Update the entries below by replacing each occurrence of "GUI agent" with "interface agent". Reproduce everything else unchanged.
════════════════════
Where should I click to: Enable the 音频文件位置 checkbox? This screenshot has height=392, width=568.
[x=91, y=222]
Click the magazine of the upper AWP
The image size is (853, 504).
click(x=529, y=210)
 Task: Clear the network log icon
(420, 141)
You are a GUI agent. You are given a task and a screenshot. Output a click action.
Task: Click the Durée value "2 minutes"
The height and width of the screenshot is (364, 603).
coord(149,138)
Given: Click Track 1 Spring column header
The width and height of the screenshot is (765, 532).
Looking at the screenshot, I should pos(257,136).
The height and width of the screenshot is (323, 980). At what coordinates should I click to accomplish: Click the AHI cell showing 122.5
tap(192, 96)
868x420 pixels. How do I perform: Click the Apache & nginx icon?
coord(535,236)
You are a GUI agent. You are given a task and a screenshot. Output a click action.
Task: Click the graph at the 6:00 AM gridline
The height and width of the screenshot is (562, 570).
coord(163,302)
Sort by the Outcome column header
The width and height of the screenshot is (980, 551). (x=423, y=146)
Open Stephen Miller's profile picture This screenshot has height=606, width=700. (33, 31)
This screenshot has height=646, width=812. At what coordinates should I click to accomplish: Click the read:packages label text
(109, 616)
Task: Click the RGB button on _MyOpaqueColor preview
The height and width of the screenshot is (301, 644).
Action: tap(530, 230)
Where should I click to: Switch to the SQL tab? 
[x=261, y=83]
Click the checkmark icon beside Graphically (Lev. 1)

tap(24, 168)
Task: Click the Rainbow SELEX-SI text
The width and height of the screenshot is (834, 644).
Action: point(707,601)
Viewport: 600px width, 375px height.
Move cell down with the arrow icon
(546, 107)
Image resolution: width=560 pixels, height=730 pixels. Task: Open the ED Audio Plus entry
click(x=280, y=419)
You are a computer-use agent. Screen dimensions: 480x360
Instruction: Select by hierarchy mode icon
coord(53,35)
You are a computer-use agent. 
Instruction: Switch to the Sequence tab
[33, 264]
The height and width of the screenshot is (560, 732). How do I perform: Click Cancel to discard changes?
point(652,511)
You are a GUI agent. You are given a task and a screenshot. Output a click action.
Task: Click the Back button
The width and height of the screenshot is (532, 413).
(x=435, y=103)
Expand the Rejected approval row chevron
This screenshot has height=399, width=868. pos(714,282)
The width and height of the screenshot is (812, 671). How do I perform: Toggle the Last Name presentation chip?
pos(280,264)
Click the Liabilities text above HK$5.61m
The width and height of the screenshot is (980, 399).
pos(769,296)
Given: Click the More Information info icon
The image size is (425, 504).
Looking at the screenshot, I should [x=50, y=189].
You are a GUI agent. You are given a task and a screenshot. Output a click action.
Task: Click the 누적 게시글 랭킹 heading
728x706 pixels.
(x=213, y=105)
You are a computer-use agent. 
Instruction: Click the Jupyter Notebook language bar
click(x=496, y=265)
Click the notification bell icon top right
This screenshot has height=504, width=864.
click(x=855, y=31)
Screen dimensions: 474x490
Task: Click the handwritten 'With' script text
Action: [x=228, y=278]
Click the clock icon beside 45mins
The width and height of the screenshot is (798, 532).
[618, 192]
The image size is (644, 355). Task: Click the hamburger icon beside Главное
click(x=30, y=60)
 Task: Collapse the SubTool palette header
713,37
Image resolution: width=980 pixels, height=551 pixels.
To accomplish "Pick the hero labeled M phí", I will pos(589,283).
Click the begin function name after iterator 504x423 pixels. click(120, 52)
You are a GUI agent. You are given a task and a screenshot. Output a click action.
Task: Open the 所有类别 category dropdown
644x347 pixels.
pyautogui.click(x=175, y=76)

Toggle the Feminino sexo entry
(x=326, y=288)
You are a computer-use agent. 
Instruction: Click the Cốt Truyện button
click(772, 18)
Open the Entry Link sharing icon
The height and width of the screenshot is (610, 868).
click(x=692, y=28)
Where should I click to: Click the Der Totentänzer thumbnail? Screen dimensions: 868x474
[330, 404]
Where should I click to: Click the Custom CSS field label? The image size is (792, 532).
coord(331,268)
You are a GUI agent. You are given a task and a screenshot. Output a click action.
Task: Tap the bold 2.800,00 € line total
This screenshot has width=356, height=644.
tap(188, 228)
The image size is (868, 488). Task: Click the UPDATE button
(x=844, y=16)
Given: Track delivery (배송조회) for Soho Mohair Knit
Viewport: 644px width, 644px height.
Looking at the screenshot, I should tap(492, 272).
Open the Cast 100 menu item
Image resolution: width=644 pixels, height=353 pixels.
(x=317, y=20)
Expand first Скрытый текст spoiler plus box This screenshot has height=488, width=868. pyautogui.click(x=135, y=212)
════════════════════
» Solution for this exercise
Where should I click to: Enable the 音频文件位置 checkbox? This screenshot has height=392, width=568.
[x=91, y=222]
Click the magazine of the upper AWP
The image size is (853, 504).
click(x=529, y=210)
 Task: Clear the network log icon
(420, 141)
You are a interface agent. You are given a task and a screenshot. Output a click action.
Task: Click the Durée value "2 minutes"
The height and width of the screenshot is (364, 603).
coord(149,138)
Given: Click Track 1 Spring column header
The width and height of the screenshot is (765, 532).
Looking at the screenshot, I should pos(257,136).
The height and width of the screenshot is (323, 980). At what coordinates should I click to accomplish: Click the AHI cell showing 122.5
tap(192, 96)
868x420 pixels. How do I perform: Click the Apache & nginx icon?
coord(535,236)
You are a interface agent. You are given a task and a screenshot. Output a click action.
Task: Click the graph at the 6:00 AM gridline
The height and width of the screenshot is (562, 570).
coord(163,302)
Sort by the Outcome column header
The width and height of the screenshot is (980, 551). (x=423, y=146)
Open Stephen Miller's profile picture This screenshot has height=606, width=700. (33, 31)
This screenshot has height=646, width=812. At what coordinates should I click to accomplish: Click the read:packages label text
(109, 616)
Task: Click the RGB button on _MyOpaqueColor preview
The height and width of the screenshot is (301, 644).
Action: tap(530, 230)
Where should I click to: Switch to the SQL tab? 
[x=261, y=83]
Click the checkmark icon beside Graphically (Lev. 1)

tap(24, 168)
Task: Click the Rainbow SELEX-SI text
The width and height of the screenshot is (834, 644).
Action: point(707,601)
Viewport: 600px width, 375px height.
Move cell down with the arrow icon
(546, 107)
Image resolution: width=560 pixels, height=730 pixels. Task: Open the ED Audio Plus entry
click(x=280, y=419)
You are a computer-use agent. Screen dimensions: 480x360
Instruction: Select by hierarchy mode icon
coord(53,35)
You are a computer-use agent. 
Instruction: Switch to the Sequence tab
[33, 264]
The height and width of the screenshot is (560, 732). How do I perform: Click Cancel to discard changes?
point(652,511)
You are a interface agent. You are given a task and a screenshot. Output a click action.
Task: Click the Back button
The width and height of the screenshot is (532, 413).
(x=435, y=103)
Expand the Rejected approval row chevron
This screenshot has height=399, width=868. pos(714,282)
The width and height of the screenshot is (812, 671). How do I perform: Toggle the Last Name presentation chip?
pos(280,264)
Click the Liabilities text above HK$5.61m
The width and height of the screenshot is (980, 399).
pos(769,296)
Given: Click the More Information info icon
The image size is (425, 504).
Looking at the screenshot, I should [x=50, y=189].
You are a interface agent. You are given a task and a screenshot. Output a click action.
Task: Click the 누적 게시글 랭킹 heading
728x706 pixels.
(x=213, y=105)
You are a computer-use agent. 
Instruction: Click the Jupyter Notebook language bar
click(x=496, y=265)
Click the notification bell icon top right
This screenshot has height=504, width=864.
click(x=855, y=31)
Screen dimensions: 474x490
Task: Click the handwritten 'With' script text
Action: [x=228, y=278]
Click the clock icon beside 45mins
The width and height of the screenshot is (798, 532).
[618, 192]
The image size is (644, 355). Task: Click the hamburger icon beside Главное
click(x=30, y=60)
 Task: Collapse the SubTool palette header
713,37
Image resolution: width=980 pixels, height=551 pixels.
To accomplish "Pick the hero labeled M phí", I will pos(589,283).
Click the begin function name after iterator 504x423 pixels. click(120, 52)
You are a interface agent. You are given a task and a screenshot. Output a click action.
Task: Open the 所有类别 category dropdown
644x347 pixels.
pyautogui.click(x=175, y=76)

Toggle the Feminino sexo entry
(x=326, y=288)
You are a computer-use agent. 
Instruction: Click the Cốt Truyện button
click(772, 18)
Open the Entry Link sharing icon
The height and width of the screenshot is (610, 868).
click(x=692, y=28)
Where should I click to: Click the Der Totentänzer thumbnail? Screen dimensions: 868x474
[330, 404]
Where should I click to: Click the Custom CSS field label? The image size is (792, 532).
coord(331,268)
You are a interface agent. You are given a task and a screenshot. Output a click action.
Task: Tap the bold 2.800,00 € line total
This screenshot has width=356, height=644.
tap(188, 228)
The image size is (868, 488). Task: Click the UPDATE button
(x=844, y=16)
Given: Track delivery (배송조회) for Soho Mohair Knit
Viewport: 644px width, 644px height.
Looking at the screenshot, I should tap(492, 272).
Open the Cast 100 menu item
Image resolution: width=644 pixels, height=353 pixels.
(x=317, y=20)
Expand first Скрытый текст spoiler plus box This screenshot has height=488, width=868. pyautogui.click(x=135, y=212)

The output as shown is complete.